FT TOP 100 FILMS
18: THE SEVEN SAMURAI

Martin Skidmore says:

Someone started a thread some time ago on ILE trying to cast considerable suspicion on people who ‘claim’ this is their favourite movie. It is my favourite movie.

It’s not my favourite because of its sophisticated and rich examination of feudal Japan, and the roles of peasantry and unemployed samurai, or ronin, an approach that looks far beneath the traditional mythologising. It’s not for the beauty and layering and artistry of the compositions, those three-levelled scenes Kurosawa sets up so neatly. It is not so that I can sneer at fans of The Magnificent Seven, its cowboy remake, which is itself a good film. It’s not because this is a great foreign art film, worthy of our respect and admiration.
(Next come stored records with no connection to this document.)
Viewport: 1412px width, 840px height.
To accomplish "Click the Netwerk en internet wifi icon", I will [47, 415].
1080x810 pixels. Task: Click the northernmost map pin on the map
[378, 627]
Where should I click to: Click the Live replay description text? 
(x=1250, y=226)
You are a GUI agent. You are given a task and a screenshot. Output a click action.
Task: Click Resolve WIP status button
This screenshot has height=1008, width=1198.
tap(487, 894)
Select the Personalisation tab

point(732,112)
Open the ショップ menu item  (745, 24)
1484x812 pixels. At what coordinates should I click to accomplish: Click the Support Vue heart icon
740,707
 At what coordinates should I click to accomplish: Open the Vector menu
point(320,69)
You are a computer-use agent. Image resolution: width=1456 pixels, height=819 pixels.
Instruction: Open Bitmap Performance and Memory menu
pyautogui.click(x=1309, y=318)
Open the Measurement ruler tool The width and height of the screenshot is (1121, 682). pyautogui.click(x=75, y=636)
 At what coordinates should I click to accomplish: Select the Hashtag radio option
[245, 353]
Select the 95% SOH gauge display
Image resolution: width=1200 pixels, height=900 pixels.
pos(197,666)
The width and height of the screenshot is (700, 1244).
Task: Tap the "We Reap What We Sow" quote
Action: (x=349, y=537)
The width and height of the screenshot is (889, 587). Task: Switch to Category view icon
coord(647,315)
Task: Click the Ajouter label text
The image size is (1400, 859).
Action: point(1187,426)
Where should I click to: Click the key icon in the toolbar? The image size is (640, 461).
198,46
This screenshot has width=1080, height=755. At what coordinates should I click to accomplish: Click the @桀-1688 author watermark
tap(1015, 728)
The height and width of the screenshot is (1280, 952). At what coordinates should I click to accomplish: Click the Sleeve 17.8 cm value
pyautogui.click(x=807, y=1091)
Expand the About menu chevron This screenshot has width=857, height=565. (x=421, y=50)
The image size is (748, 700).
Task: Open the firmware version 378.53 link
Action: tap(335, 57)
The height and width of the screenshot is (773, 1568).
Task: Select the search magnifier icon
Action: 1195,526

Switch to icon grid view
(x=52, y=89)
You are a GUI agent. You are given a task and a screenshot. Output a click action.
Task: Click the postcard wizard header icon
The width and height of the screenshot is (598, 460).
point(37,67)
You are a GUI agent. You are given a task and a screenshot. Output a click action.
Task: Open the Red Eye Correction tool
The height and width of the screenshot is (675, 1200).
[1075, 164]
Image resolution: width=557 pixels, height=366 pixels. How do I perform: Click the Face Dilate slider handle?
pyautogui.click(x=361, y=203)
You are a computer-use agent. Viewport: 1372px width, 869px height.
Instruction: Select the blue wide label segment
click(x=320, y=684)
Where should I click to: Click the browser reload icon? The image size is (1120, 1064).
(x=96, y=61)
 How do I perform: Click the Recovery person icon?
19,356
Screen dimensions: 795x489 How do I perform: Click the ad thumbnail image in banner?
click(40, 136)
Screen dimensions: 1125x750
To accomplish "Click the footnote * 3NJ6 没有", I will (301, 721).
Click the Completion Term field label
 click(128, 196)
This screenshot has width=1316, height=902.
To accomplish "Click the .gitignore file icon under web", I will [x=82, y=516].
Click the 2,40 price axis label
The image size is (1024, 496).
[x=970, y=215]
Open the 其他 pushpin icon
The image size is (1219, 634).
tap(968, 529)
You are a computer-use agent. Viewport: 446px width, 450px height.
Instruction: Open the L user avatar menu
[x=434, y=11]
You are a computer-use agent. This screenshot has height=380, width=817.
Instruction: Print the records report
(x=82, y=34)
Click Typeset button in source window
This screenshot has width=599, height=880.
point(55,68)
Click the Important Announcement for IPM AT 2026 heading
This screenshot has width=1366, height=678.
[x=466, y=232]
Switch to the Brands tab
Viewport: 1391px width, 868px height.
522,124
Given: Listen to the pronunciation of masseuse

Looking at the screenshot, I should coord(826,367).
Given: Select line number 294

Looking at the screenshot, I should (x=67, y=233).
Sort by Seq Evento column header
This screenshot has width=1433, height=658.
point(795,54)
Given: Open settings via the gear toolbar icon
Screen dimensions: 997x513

I love this film so much because it moves and excites me. It wasn’t made as an art movie: it was a pretty mainstream film in Japan, a samurai thriller – it’s no more an art film than were John Ford’s or Howard Hawks’ westerns, and these are far better comparisons than Renoir, and especially than another Japanese giant such as Ozu. It’s a film of huge vigour and energy, emotional and kinetic. It has one of the biggest, most colourful and powerful and memorable performances I’ve ever seen, from Toshiro Mifune as the common-man samurai. It sets up a dangerous situation for an isolated village threatened by bandits; the villagers struggle to put together a group of warriors to protect them (I always enjoy these building-a-team sequences, and every character here gets a good introduction); the team make their plans and build their defences and train the villagers; and then the attack comes, and they face up to it in a titanic, extended action sequence, in torrential rain, the characters slipping and falling in the mud, dying in the dirt. You don’t have to give a damn about art movie values to find this an immensely thrilling and unforgettable movie.